Beurteilung durch das Preisgericht

Der im Ideenteil angebotene Quartiersplatz in Verlängerung der Sudetenstraße mit dem siebengeschossigen Bestandsgebäude als Hintergrund und dem westlichen begrenzenden zweigeschossigen neuen Quartiershaus erscheint gut dimensioniert und nutzbar. Er schafft zusätzliche Räume für Freiraumaktivitäten im westlichen und südwestlichen Anschluss.

Die viergeschossigen Neubauten im Realisierungsteil sind der vorgefundenen Situation angemessen. Die Kopfbauten in Verlängerungen der Nord-Süd-gerichteten Bestandszeilen verengen den Querschnitt der Goethestraße, die durch eine nicht lineare Führung verkehrsberuhigt wird. Die Versätze erscheinen aber zu monoton und erschweren eine Adressbildung der einzelnen Häuser. Andererseits wird diese durch die prinzipiell richtige, im Detail noch zu präzisierende Anordnung der Nebenräume (Müll, Fahrräder…) gestärkt.
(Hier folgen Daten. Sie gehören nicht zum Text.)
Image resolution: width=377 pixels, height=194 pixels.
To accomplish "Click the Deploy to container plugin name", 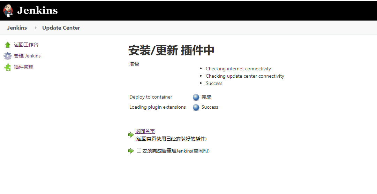I will coord(151,97).
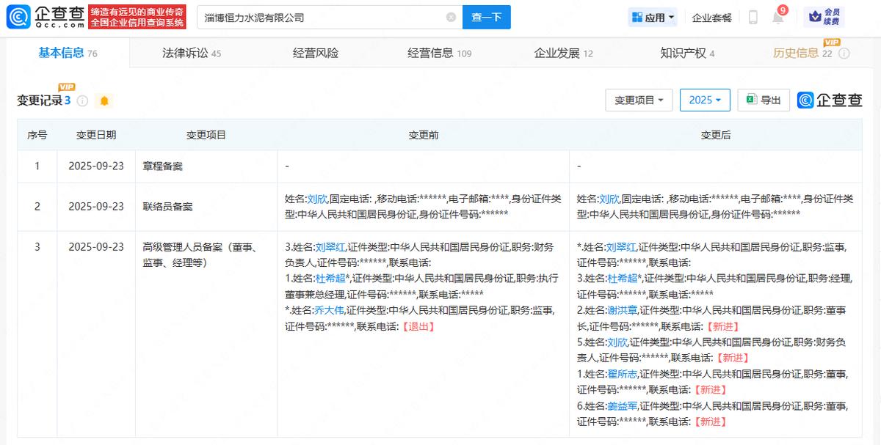Click the 查一下 search button
The width and height of the screenshot is (881, 445).
coord(486,18)
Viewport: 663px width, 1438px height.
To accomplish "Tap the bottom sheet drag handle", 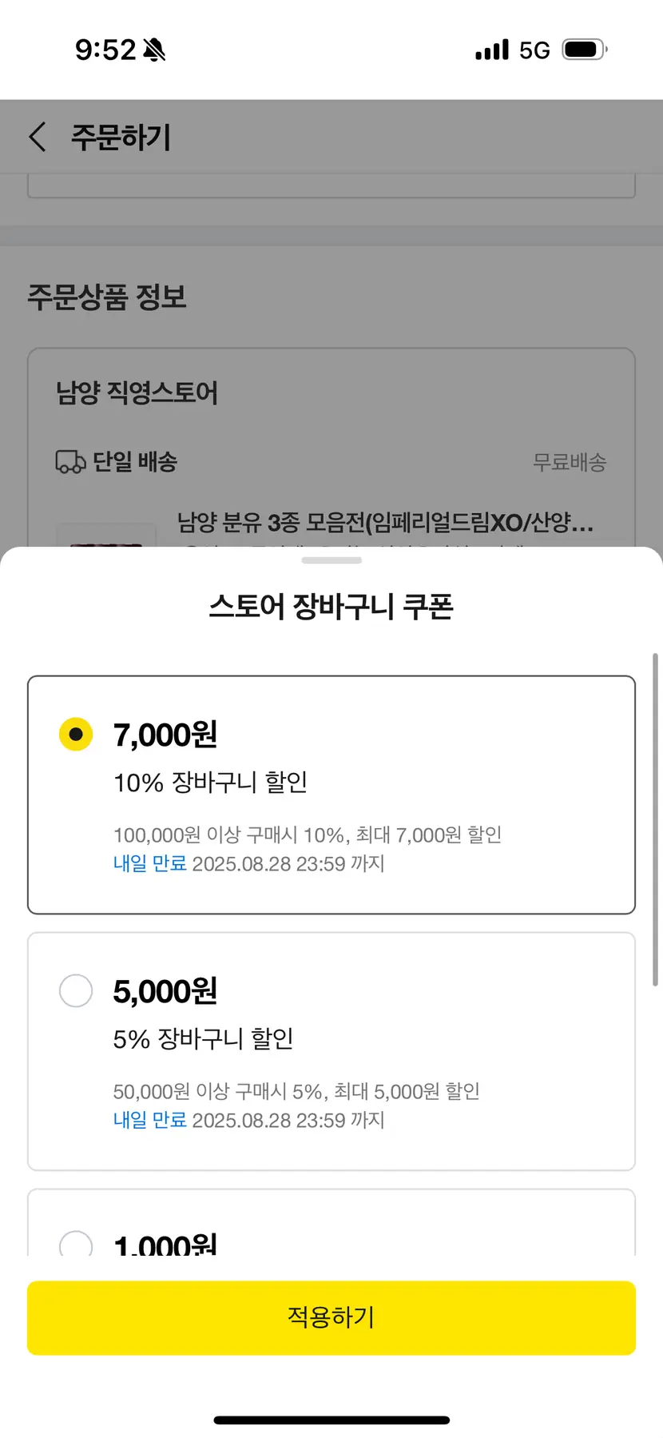I will (332, 560).
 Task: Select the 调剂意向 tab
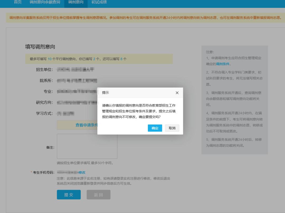[x=76, y=3]
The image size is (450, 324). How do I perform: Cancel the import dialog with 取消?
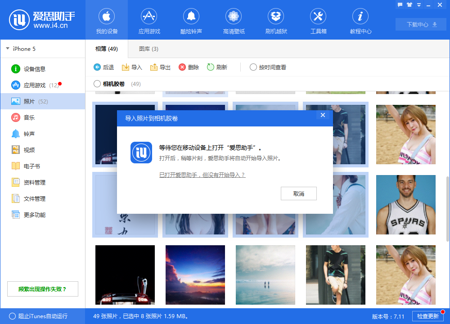298,194
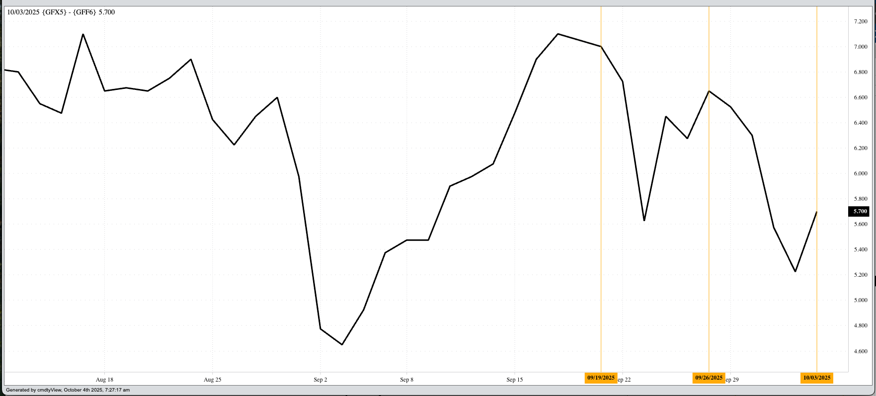Image resolution: width=876 pixels, height=396 pixels.
Task: Click the Sep 2 x-axis date label
Action: pyautogui.click(x=320, y=380)
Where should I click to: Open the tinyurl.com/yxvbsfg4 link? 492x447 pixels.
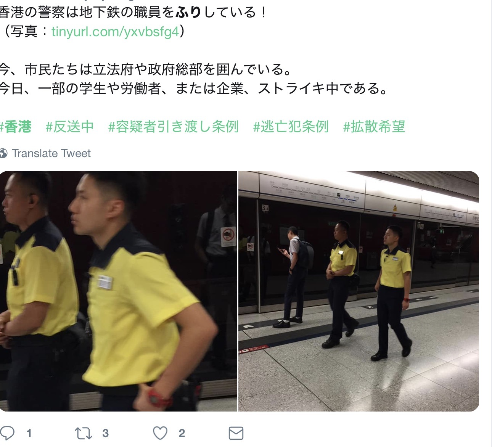tap(115, 32)
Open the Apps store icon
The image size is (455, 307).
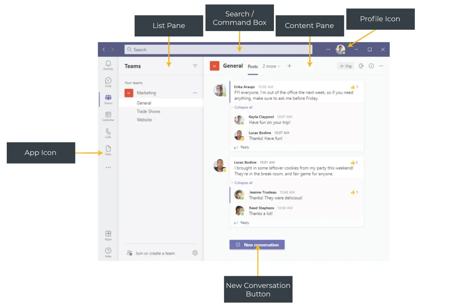click(108, 234)
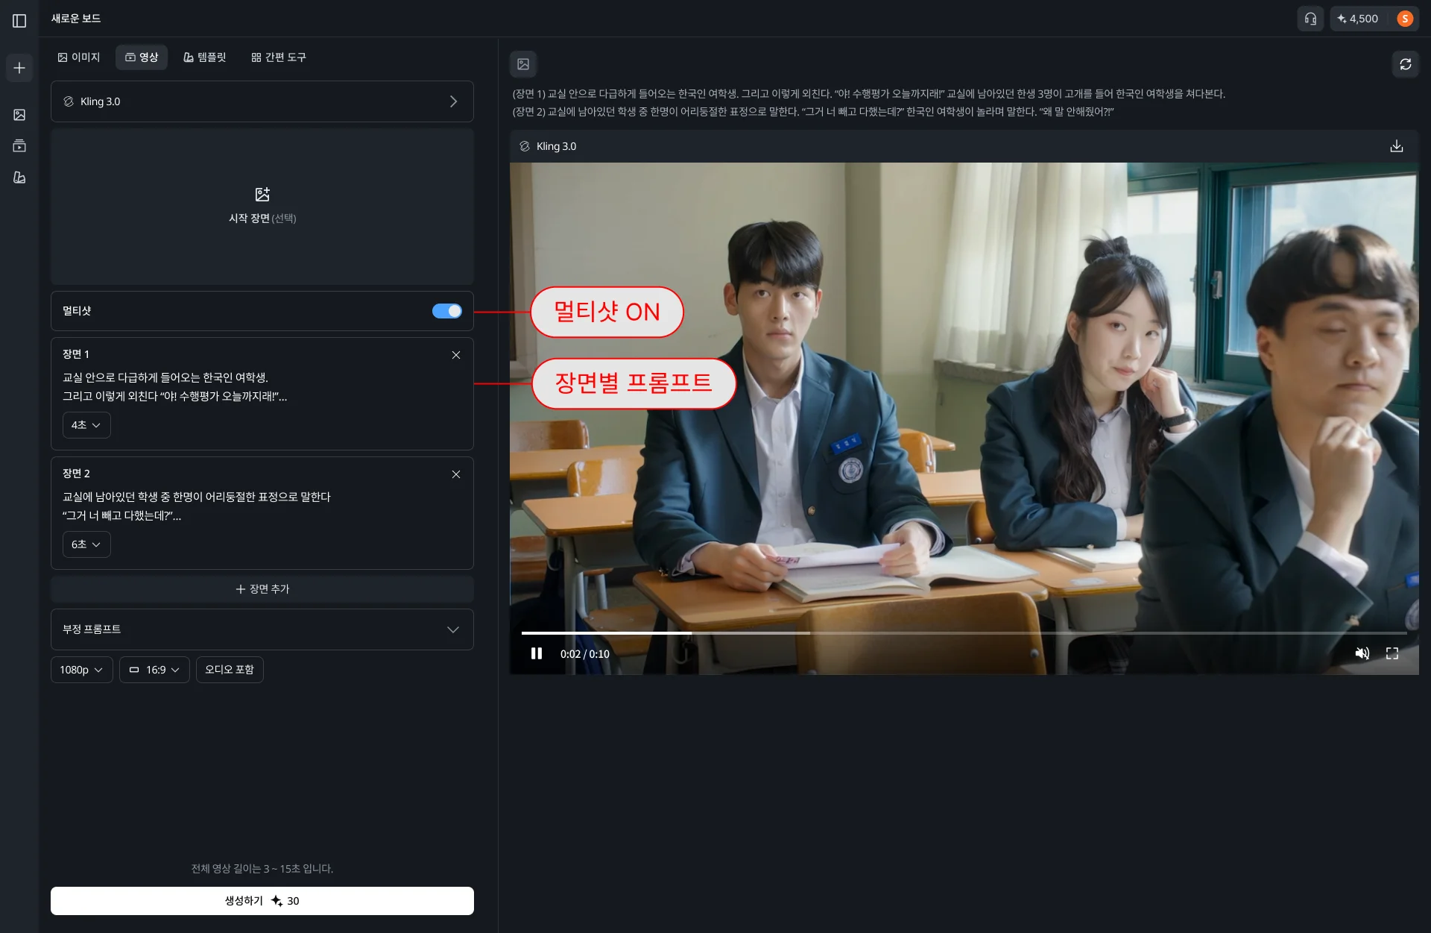The image size is (1431, 933).
Task: Click the 장면 추가 button
Action: [x=262, y=589]
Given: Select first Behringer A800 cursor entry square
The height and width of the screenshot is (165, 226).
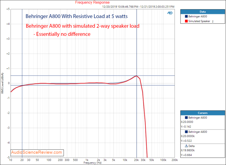Looking at the screenshot, I should coord(186,117).
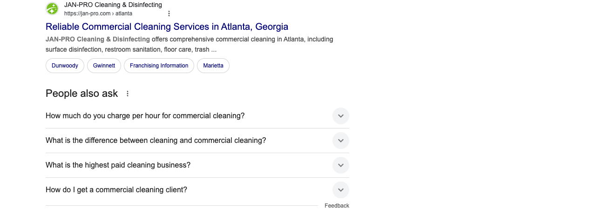The image size is (596, 209).
Task: Open People also ask options menu
Action: point(128,94)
Eine gute Auffindbarkeit (Adressbildung) der Schallschutzbebauung in den nördlichen Baulücken ist gegeben. Lediglich die Kinderzimmer mit Bad – interessant: sie könnten mit eigenem Zugang als Jokerzimmer verwendet werden – am Hauszugang liegen ungünstig.

Der Beitrag zur Parkierung im Ideenteil ist interessant: Es wird nicht in die Bestandsbauten eingegriffen. Die mögliche Verbindung mit der TG des Realisierungsteils ist geschickt gelöst. Letztere bringt allerdings Probleme im Hinblick auf die zukünftige Versorgung des Realisierungsteils mit Sparten mit sich. Die relativ vielen oberirdischen Stellplätze im Norden sind wirtschaftlich.

Beide angebotene Haustypen weisen gut durchgearbeitete und strukturierte Grundrisse auf, die im Hinblick auf Erschließung, Konstruktion und Freiflächenbezug (Loggien) weitgehend sinnvoll erscheinen. Der Wohnungsmix entspricht in etwa den Vorgaben. Es werden keine Angaben zu rollstuhlgerechten Wohnungen gemacht, die barrierefreien Wohnungen sind prinzipiell gut organisiert, Abstellbereiche für Rollatoren sind teilweise nicht vorhanden.

Die klar gegliederte Struktur der Häuser in „konventioneller“ Bauart steht im Zwiespalt zwischen gestalterischer Monotonie und wirtschaftlicher Bauweise.

Die Arbeit stellt eine Grundlage für kostengünstigen Wohnraum dar und liefert städtebaulich einen guten Beitrag, der aber im Bereich der Straßenführung noch nicht überzeugt.